§ WHAT THE TASK ASKS
Your job is to return every line in the data holding the string "agent".
=== EXCERPTED RECORDS ===
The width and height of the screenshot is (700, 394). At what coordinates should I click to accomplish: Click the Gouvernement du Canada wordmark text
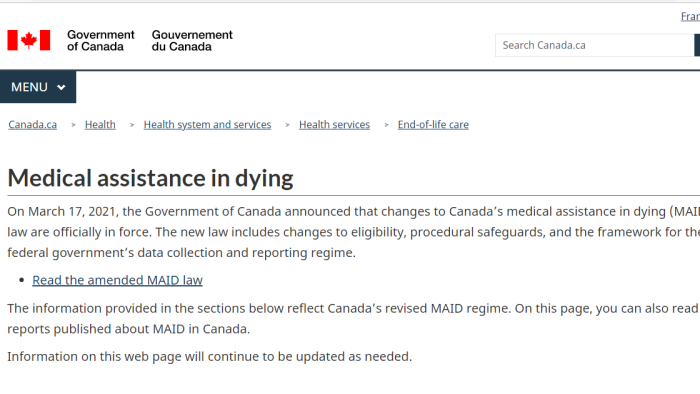tap(192, 41)
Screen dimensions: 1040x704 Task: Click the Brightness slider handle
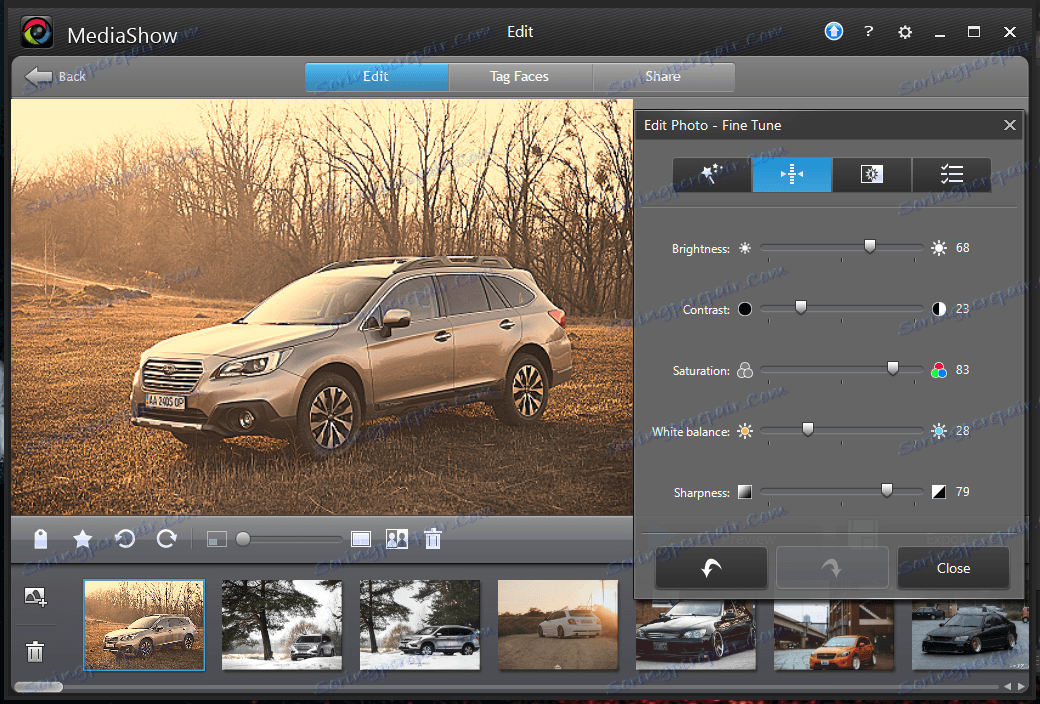click(x=870, y=247)
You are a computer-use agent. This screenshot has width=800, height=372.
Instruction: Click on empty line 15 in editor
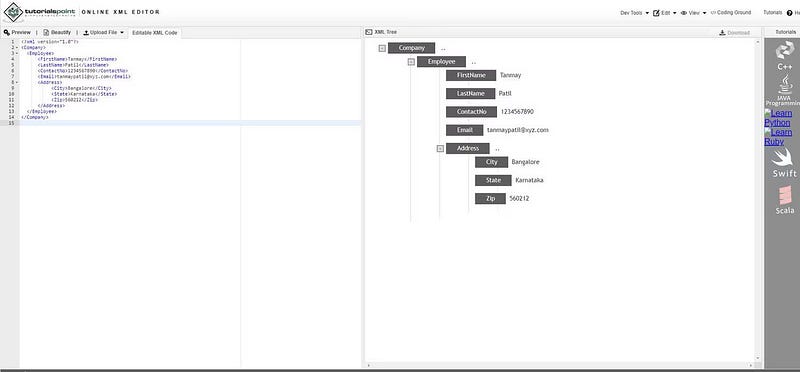tap(190, 123)
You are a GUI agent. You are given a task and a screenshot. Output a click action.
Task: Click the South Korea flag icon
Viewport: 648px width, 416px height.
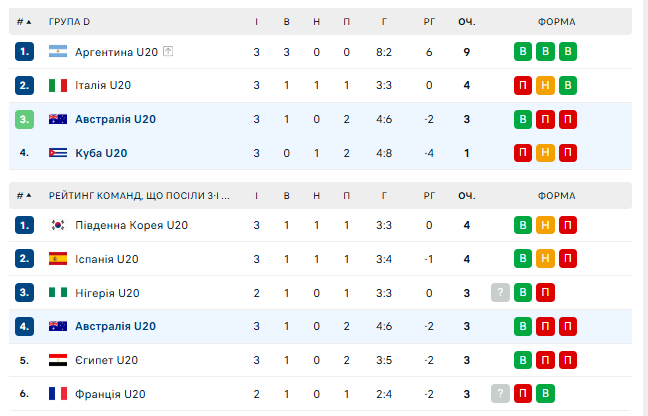click(x=57, y=225)
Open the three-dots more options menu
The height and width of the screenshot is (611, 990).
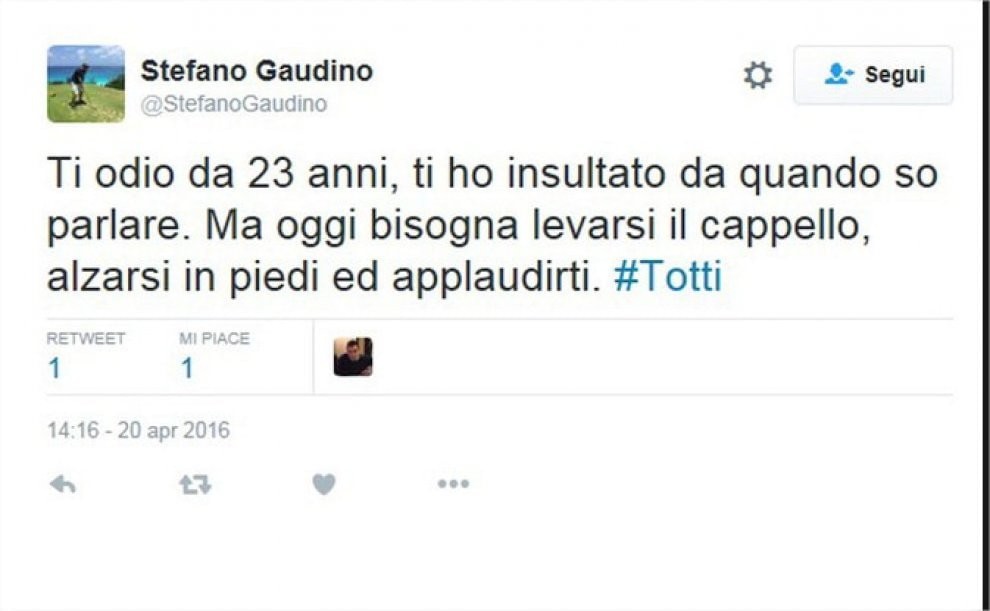pyautogui.click(x=453, y=484)
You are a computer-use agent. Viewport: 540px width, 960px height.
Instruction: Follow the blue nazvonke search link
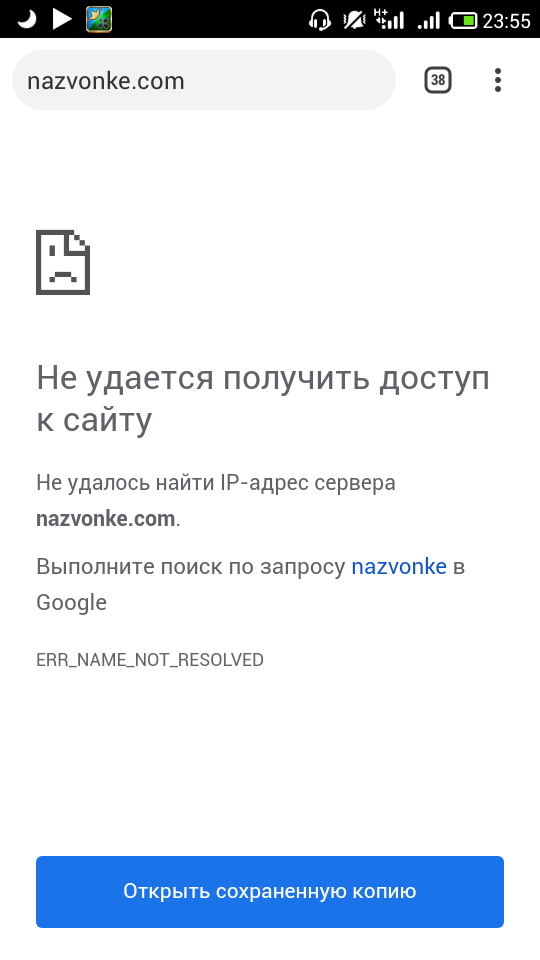pos(399,566)
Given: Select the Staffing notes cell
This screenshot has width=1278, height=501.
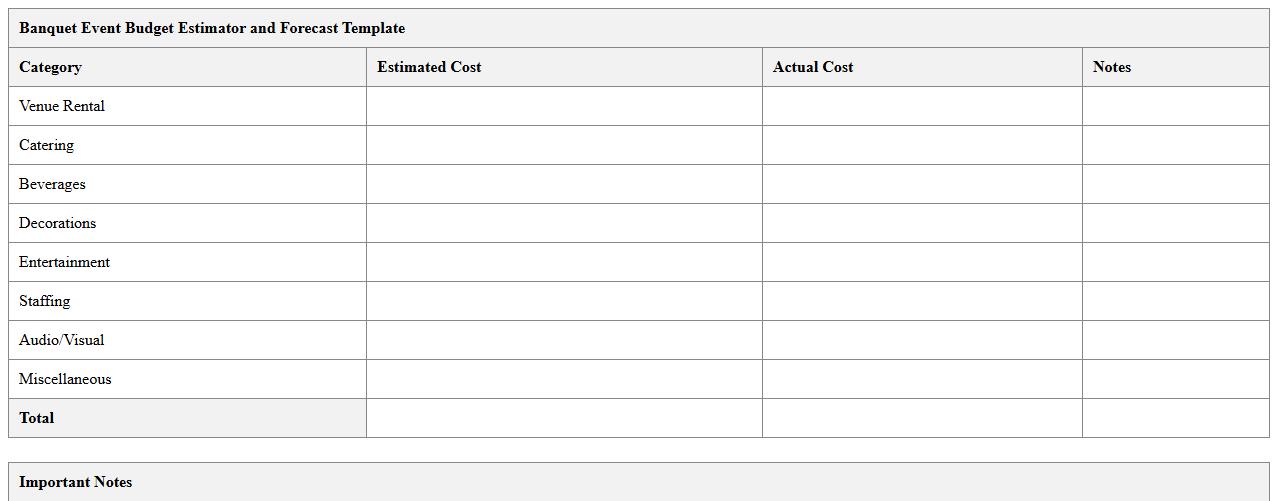Looking at the screenshot, I should pos(1175,301).
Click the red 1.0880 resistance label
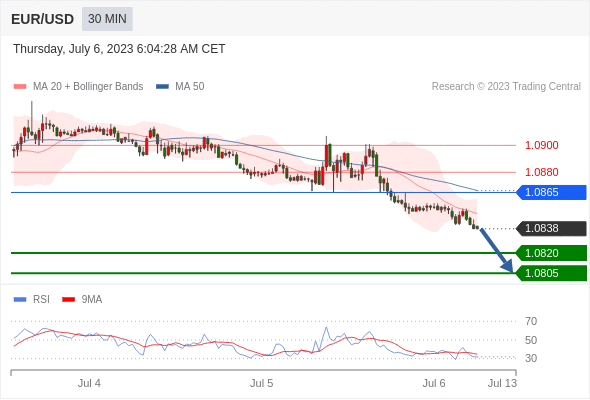Viewport: 590px width, 400px height. (541, 172)
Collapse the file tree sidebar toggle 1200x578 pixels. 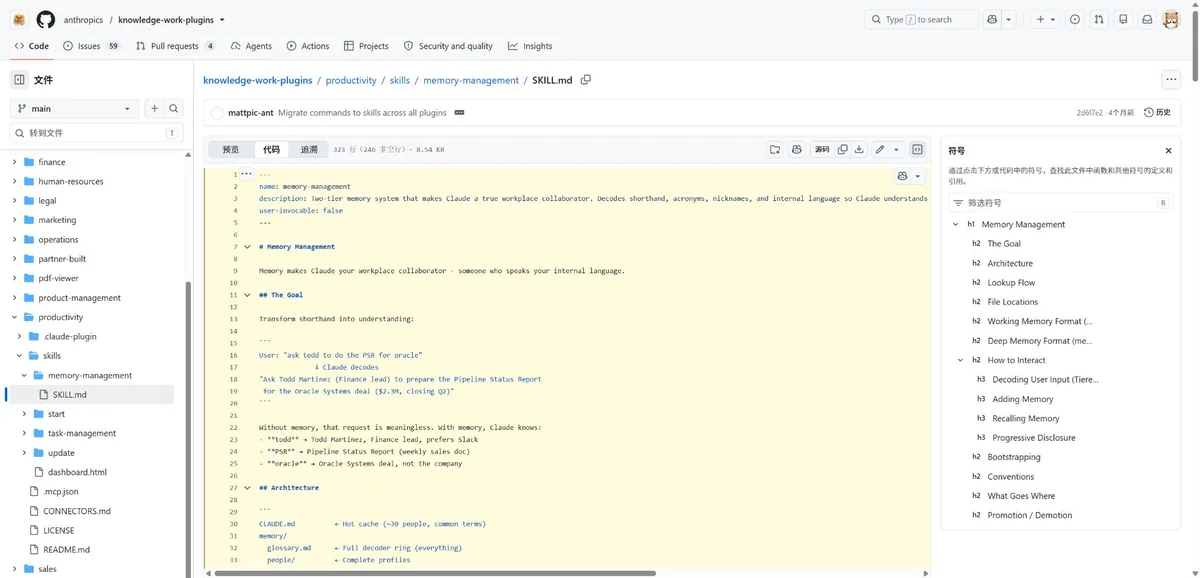click(19, 80)
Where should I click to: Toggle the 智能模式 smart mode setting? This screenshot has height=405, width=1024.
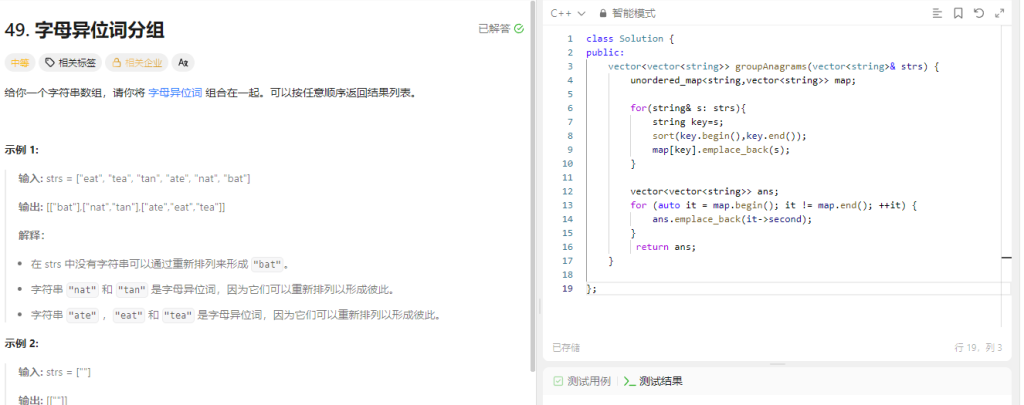pyautogui.click(x=633, y=13)
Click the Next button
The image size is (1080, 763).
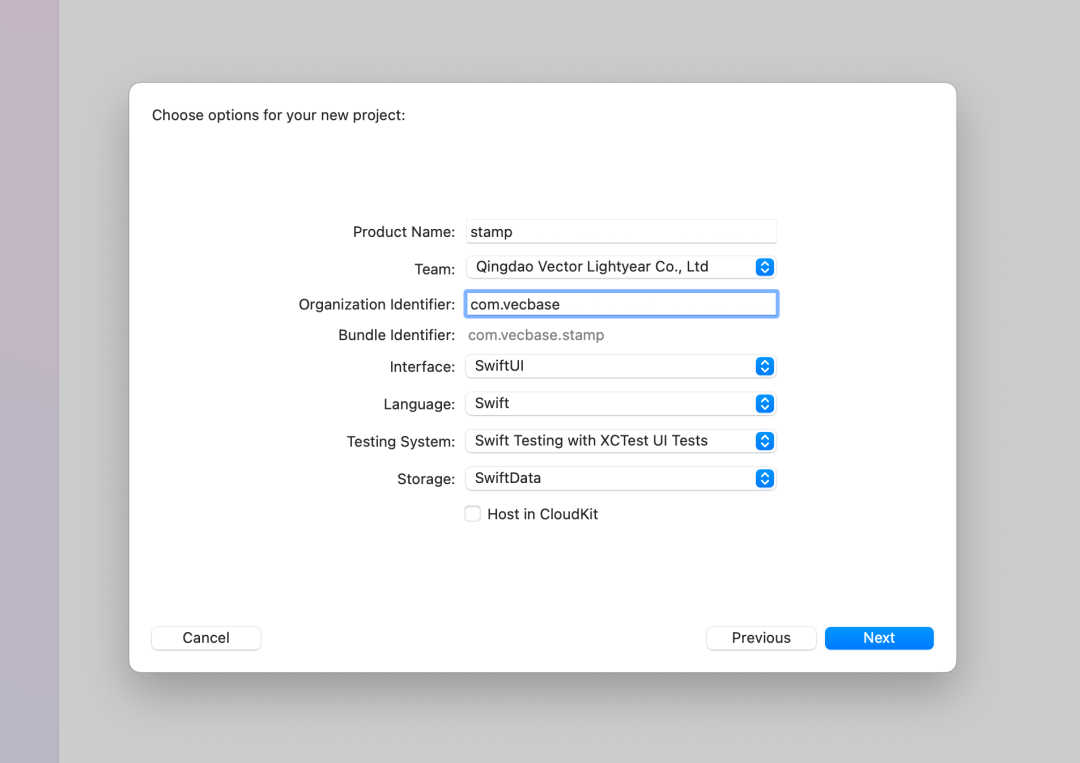878,638
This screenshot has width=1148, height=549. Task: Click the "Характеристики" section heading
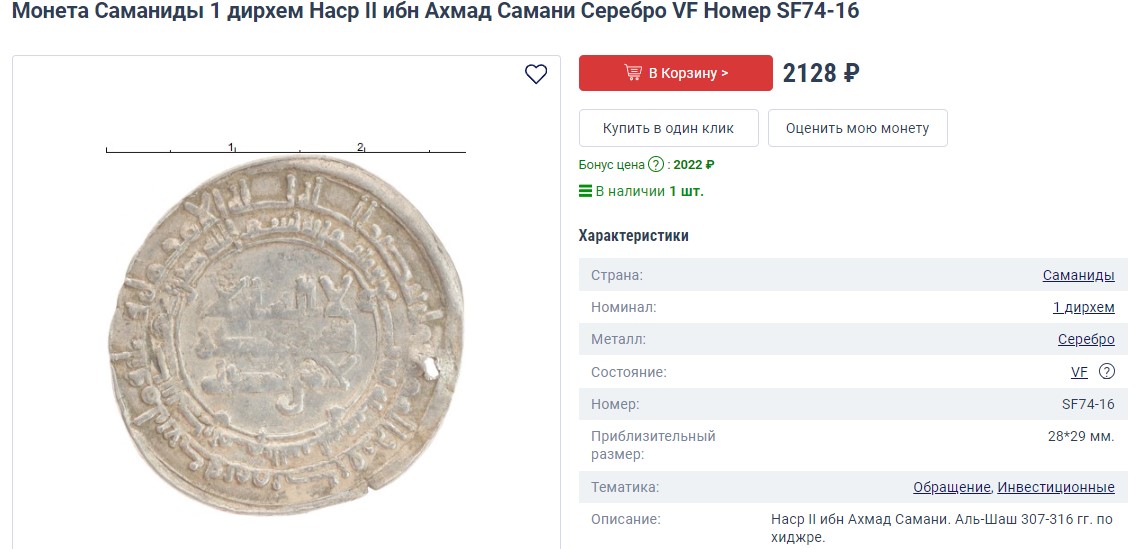pos(633,236)
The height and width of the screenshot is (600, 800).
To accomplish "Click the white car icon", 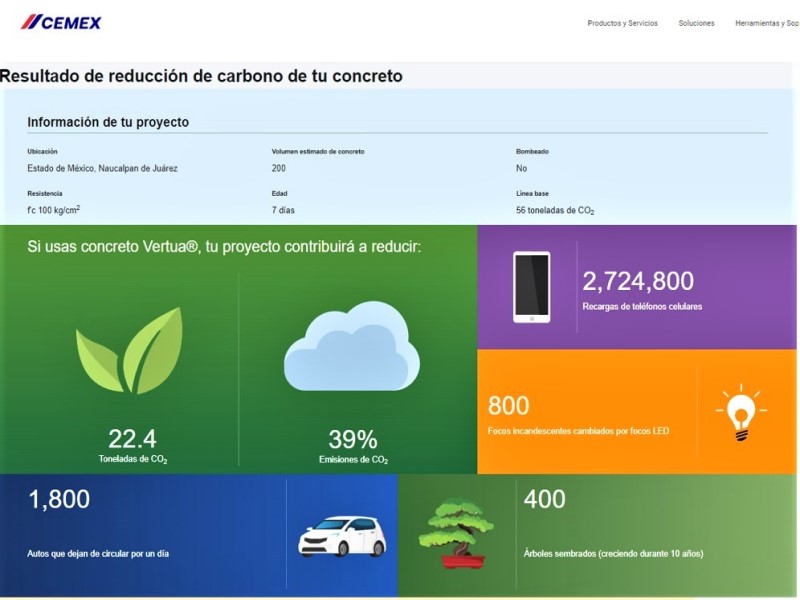I will [342, 536].

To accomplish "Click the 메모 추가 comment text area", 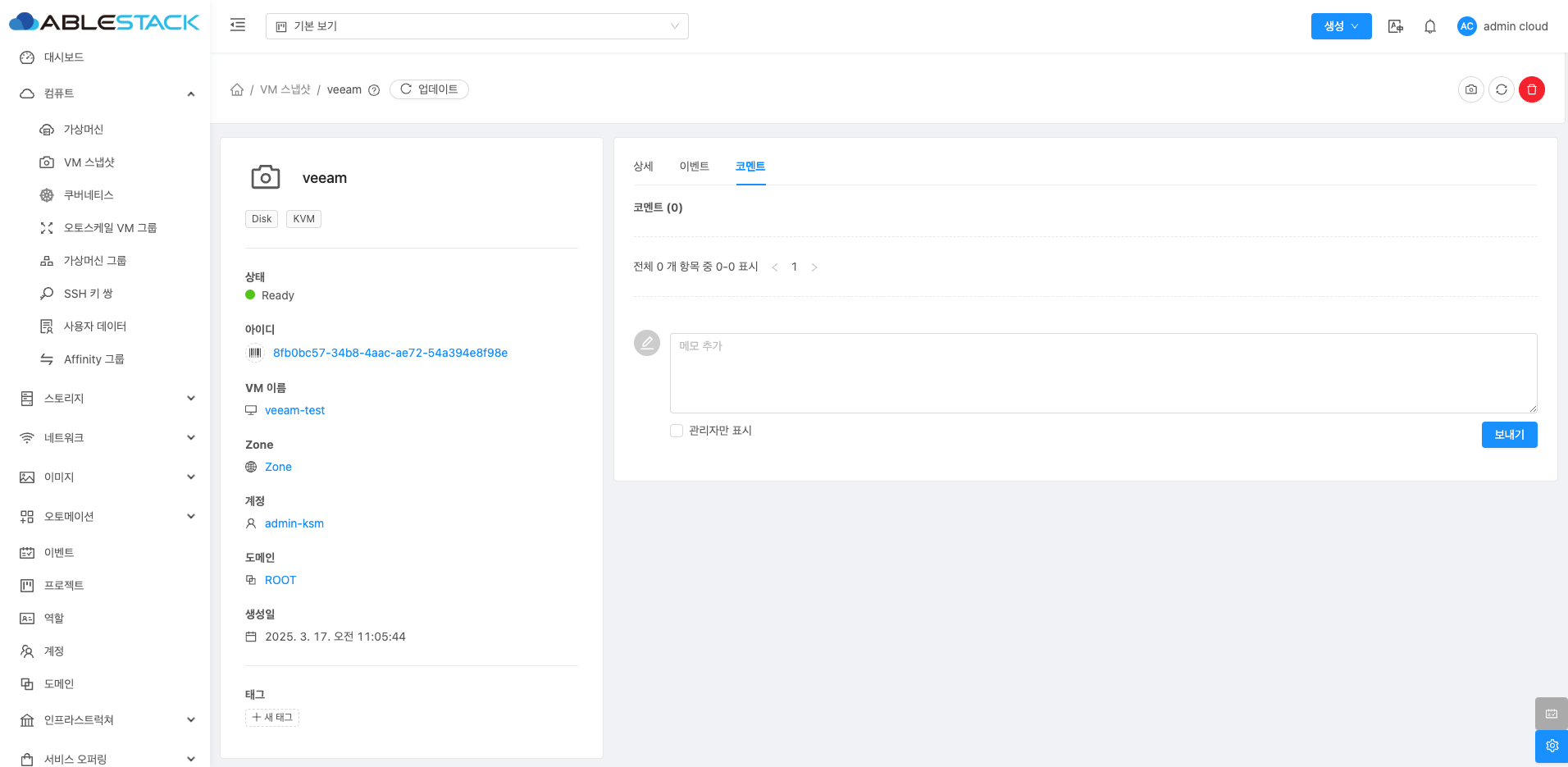I will [x=1103, y=372].
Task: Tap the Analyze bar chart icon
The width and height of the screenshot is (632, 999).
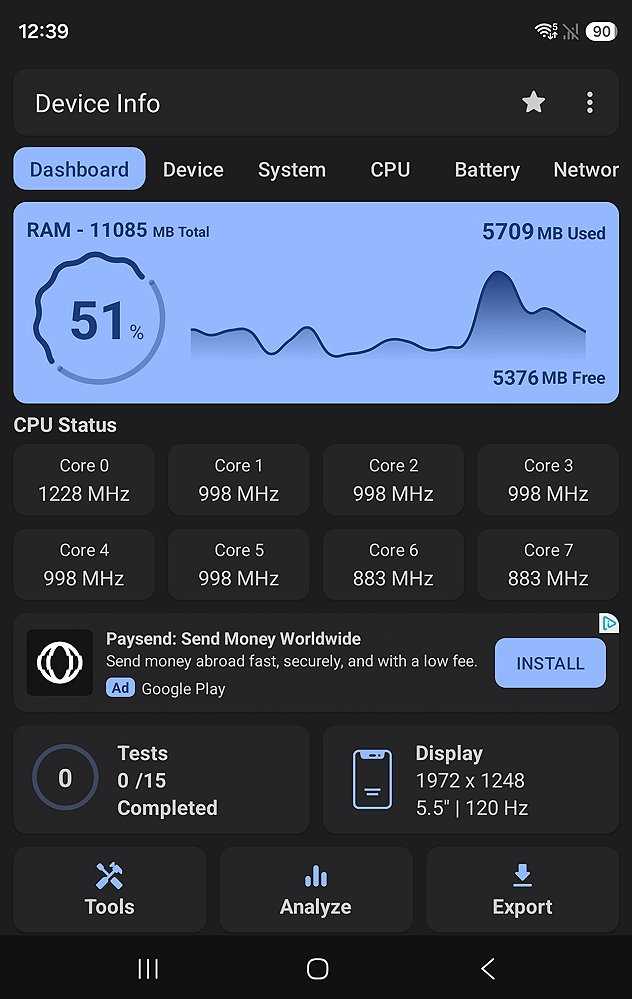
===
§ RESULT
You are a computer-use agent. This screenshot has width=800, height=372.
You are a GUI agent. You are given a task and a screenshot. Output a click action.
You are a computer-use agent. Viewport: 540px width, 960px height.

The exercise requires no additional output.